MO: You said you were aware when Turing

AG: Oh, my boss told me that if I looked out that day that I would see some men, inspectors going through. There were quite a few inspectors that went through and, so he said he’ll be the shortest man there.

MO: But, were you aware of what he did over in England?

AG: Yes. Oh I knew about Alan Turing. I knew that he was a mathematical genius. But I wasn’t aware of ___________yet.

MO: Okay. Did you ever have a chance to meet or to interact with Captain Meader?

AG: No, but everybody certainly knew about him. I think he was the kind of person you would be afraid to turn your back on, he would probably pinch you.

MO: Oh, really.

AG: Oh, yes, he really had an eye for women. And to think that he was there with all those young girls. He must have been in Paradise.

MO: Did you have much interaction with the people who actually worked for NCR when you were here?

AG: I don’t think I ever met one. Well, the thing is that the cafeteria had–that was the only place we met them when he had to go to the cafeteria. I had to go there for lunch and the night shift had dinner there and the evening shift had a meal there.

MO: Are you aware of any type of background or security interviews that you had to go through before moving on to Washington?

AG: No, I wasn’t aware that because I thought, no, I can’t imagine. Well, in Washington we did have to go into the Chapel and be spoken to, about the secrecy, that was it.

MO: But, that’s all.

AG: Yes.

MO: Do you feel that your work has received the same recognition as the men who served in World War II?

AG: Well, they couldn’t because nobody knew about it.

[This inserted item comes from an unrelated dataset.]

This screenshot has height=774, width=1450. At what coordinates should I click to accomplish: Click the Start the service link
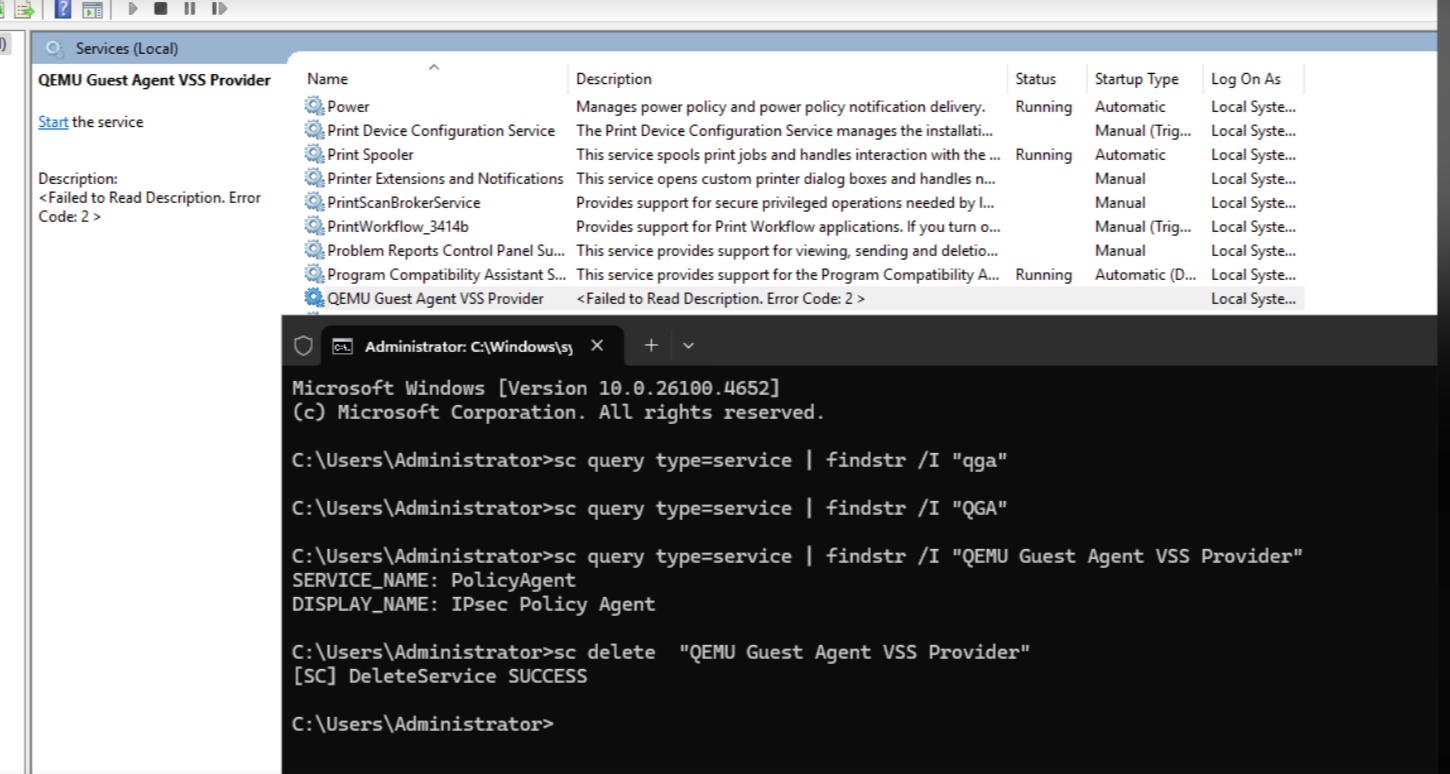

However, I must say that, as a Wave, I didn’t get much recognition, as a woman, you know. I didn’t mind that. That had nothing to do with it. I wouldn’t hold a grudge about that. I did what I had to do and I was satisfied. I would never hold that against anyone.

MO: Now, when you–after the end of the war and after your service in the Navy, did you tell your family what you worked on or what you thought?

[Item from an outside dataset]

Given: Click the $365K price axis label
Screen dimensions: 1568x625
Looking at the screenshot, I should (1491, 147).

AG: I never shared it with them, but, well my mother died right after and my father was AGready dead when I went in. He died when I was 19. But, I uh, well, I wasn’t living at home to begin with see, so. I had a sister there that lived in our house. She still lives in that same house where we were born and brought up and she didn’t have time to listen to me anyway. She had children, she had 4 children.

MO: Now, how about in later years. Did you talk about it with friends or your husband or did you just not tAGk about what you did.

AG: Oh, well, oh I could always talk about it with my husband because he was a very broad-minded person and he liked women as well as he liked men. He didn’t have any prejudice against any woman that was in the service. See, he was in the service himself. He was in England in 1942, I think it was and stayed over in England and then went to France, so he was, he knew a lot of women that were in the service.

MO: Okay, that’s good. Do you have anything else you would like to add about Washington or Dayton? Any memorable experience.

AG: Well, the thing was, there was nothing unpleasant about it whatsoever. It was, if I was going to be in the service, I thought that section was the best place I could be. I mean after all I was living in a beautiful house. We were 8 girls and we had a 6 bedroom house that we rented, three floors in Washington. Yes, it was really a beautiful house and well furnished.

MO: So you are obviously very glad that you joined and very proud.

AG: Oh, of course. Yes, I had to do something for the war. I was twice a week in the evenings in Boston, I worked at the Plotting Board which plotted all planes overhead. And there was a great big floor and the men would call in the planes going over and they would tell where it was and we had to find, the floor was like a map and we had to find the map and we wore it was like erasers on our feet, very soft things on your feet and I was asked if I would join the Army. There was a General in charge of that. We were no more than ten people, I don’t suppose and he asked me if I would like to join the Army because they wanted some body over in England. And I thought no, I’m not doing that.

MO: Well, I think if you don’t have anything to add that about covers my questions. Thank you very much for talking to us.